_REQUIRED WORK_: Below are records; count the lines in them that hold "grid" and give only the count.

---

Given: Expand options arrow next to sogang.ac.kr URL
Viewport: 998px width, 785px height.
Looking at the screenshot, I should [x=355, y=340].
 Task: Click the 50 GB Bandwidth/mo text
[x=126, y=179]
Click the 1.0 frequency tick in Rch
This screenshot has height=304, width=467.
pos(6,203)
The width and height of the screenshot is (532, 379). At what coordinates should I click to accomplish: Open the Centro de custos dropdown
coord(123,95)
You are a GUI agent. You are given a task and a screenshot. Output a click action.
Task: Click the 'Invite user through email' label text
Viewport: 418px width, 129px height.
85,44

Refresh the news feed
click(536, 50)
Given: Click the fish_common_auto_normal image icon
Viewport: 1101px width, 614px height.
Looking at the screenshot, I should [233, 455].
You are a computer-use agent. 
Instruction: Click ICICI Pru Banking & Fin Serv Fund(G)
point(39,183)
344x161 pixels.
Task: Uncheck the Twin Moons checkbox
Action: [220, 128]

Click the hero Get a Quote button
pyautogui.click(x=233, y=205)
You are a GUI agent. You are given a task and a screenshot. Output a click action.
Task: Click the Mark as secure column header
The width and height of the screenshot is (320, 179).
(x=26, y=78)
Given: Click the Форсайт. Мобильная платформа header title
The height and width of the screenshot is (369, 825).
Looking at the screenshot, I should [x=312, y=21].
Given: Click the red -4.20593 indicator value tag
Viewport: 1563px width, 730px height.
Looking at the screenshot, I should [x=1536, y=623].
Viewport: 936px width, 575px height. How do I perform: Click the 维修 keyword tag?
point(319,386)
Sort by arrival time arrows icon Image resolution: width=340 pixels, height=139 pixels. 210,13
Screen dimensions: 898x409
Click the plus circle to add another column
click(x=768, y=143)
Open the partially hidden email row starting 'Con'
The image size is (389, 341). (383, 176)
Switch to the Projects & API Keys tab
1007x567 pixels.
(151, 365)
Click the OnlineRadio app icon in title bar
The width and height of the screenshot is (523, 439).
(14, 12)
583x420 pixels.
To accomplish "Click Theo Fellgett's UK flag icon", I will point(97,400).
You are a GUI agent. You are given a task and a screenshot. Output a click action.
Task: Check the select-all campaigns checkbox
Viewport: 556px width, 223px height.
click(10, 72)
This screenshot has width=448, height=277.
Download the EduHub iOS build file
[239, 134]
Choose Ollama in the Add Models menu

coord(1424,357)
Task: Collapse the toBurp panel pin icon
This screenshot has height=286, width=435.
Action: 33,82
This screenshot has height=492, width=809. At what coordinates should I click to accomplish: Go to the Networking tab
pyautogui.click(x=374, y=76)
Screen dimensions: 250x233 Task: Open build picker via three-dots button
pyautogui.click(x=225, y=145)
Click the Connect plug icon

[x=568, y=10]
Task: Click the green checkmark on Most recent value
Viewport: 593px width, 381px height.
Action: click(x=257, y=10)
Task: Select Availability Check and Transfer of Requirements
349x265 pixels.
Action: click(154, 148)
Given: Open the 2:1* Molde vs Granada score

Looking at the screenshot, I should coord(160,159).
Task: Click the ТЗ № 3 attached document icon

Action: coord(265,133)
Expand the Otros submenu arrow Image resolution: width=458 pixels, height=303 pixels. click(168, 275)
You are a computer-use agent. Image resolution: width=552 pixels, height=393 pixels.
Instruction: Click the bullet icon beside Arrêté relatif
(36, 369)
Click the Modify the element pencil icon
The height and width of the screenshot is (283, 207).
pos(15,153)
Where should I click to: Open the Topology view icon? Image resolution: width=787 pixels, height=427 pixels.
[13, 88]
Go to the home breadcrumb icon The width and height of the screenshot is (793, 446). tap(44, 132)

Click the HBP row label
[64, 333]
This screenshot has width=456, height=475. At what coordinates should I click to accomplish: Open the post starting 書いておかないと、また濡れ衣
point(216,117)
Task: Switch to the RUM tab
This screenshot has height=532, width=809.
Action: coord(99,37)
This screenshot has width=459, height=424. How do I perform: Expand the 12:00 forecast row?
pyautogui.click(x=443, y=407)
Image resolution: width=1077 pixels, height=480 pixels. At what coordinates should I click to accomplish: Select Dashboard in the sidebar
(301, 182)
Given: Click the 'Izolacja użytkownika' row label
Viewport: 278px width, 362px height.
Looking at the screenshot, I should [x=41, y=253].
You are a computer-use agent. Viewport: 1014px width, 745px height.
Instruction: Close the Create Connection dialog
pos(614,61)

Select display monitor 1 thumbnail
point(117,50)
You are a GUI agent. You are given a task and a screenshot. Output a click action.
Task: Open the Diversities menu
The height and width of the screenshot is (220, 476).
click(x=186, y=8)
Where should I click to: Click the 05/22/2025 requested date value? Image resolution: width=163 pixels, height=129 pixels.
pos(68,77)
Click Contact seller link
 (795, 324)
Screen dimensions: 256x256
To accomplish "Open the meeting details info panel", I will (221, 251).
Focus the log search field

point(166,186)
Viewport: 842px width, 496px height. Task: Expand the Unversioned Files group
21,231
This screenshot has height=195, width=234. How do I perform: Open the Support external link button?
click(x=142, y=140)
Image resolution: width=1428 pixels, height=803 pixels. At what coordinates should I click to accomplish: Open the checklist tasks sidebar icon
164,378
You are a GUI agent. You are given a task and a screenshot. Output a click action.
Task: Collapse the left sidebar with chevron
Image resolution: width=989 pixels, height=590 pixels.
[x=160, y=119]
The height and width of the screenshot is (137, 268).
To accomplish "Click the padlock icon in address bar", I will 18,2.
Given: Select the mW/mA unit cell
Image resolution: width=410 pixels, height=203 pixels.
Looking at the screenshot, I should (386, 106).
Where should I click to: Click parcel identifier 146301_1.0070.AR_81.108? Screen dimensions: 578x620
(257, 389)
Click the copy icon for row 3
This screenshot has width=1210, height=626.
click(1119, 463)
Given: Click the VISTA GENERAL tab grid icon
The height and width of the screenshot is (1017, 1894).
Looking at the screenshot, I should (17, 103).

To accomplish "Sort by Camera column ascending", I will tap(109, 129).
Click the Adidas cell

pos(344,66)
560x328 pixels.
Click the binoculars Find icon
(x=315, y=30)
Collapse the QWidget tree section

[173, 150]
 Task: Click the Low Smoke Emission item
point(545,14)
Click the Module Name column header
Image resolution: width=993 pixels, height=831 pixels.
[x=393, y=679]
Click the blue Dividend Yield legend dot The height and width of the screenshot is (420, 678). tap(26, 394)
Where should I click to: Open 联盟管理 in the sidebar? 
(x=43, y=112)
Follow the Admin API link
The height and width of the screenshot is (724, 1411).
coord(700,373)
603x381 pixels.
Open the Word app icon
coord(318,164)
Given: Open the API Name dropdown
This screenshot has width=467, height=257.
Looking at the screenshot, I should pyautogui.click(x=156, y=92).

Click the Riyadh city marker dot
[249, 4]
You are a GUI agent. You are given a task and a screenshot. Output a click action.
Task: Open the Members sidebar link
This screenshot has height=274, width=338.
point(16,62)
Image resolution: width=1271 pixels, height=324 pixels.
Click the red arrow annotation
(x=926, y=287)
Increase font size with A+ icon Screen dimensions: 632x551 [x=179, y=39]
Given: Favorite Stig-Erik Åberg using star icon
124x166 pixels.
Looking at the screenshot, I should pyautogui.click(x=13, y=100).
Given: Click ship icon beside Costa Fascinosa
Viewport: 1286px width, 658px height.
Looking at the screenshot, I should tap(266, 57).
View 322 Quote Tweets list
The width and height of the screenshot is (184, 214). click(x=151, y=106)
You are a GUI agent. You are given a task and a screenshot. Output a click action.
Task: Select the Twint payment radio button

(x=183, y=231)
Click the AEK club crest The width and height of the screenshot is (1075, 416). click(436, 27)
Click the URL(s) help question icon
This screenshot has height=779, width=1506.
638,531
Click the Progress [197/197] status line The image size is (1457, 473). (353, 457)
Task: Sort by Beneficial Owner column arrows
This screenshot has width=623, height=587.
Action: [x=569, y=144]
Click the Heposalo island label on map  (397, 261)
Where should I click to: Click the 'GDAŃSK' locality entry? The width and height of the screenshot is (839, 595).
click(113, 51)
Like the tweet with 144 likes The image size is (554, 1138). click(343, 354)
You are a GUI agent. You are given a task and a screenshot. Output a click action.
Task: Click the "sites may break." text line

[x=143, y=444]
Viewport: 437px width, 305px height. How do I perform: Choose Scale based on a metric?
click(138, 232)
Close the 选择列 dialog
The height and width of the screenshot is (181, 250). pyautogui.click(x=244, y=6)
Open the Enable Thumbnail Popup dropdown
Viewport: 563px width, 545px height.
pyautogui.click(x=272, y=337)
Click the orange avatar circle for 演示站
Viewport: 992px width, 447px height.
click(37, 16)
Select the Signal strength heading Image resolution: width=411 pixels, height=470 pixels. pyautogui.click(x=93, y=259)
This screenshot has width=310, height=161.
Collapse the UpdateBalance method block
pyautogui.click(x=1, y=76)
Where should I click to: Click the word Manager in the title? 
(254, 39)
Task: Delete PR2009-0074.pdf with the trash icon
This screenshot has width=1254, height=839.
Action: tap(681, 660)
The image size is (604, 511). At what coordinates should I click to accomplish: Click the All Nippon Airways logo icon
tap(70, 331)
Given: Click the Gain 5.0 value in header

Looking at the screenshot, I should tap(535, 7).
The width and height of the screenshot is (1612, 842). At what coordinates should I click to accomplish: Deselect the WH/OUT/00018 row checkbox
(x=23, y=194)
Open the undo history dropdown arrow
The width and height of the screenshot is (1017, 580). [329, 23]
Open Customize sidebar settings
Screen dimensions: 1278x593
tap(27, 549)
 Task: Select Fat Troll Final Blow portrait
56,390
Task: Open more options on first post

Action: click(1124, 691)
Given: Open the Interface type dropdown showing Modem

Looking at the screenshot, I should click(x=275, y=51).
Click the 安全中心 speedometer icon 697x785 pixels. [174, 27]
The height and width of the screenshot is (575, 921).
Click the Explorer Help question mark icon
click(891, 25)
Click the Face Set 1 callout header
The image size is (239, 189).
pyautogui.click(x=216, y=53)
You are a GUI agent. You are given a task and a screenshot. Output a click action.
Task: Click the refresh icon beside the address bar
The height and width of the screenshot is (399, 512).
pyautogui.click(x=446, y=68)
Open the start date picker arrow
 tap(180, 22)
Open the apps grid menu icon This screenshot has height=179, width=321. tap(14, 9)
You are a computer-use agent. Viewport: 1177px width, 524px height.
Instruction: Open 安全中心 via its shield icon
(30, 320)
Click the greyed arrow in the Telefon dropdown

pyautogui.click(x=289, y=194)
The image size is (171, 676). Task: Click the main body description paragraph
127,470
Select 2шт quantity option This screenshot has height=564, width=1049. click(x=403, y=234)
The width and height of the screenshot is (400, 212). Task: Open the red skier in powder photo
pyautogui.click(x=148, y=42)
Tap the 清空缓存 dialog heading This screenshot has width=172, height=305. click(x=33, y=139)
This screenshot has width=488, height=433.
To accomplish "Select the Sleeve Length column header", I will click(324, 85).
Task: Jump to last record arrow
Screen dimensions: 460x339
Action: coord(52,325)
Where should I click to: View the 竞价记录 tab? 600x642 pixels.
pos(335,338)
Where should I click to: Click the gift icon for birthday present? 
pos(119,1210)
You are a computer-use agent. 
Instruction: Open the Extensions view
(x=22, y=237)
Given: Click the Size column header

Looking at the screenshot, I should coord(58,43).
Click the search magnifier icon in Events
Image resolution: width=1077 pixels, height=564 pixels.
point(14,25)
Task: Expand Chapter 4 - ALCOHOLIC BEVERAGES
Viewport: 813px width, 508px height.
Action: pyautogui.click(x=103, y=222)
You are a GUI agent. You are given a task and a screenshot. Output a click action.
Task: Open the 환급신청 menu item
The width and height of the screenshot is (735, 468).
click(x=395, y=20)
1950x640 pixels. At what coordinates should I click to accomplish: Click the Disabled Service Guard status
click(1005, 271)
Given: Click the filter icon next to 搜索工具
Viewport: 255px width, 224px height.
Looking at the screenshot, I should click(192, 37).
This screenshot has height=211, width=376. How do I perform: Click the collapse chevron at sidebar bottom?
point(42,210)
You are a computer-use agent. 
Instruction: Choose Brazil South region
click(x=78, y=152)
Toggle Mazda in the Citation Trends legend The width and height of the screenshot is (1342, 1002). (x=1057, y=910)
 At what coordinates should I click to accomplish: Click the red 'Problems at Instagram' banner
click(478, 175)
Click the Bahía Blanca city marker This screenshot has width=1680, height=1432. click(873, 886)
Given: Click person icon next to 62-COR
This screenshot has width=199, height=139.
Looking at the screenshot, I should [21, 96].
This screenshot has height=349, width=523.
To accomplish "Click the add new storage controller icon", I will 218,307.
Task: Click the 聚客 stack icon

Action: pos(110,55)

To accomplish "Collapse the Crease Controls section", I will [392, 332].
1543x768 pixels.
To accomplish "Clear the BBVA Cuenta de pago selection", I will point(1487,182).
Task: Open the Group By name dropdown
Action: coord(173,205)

---

_FINISHED TASK_: 2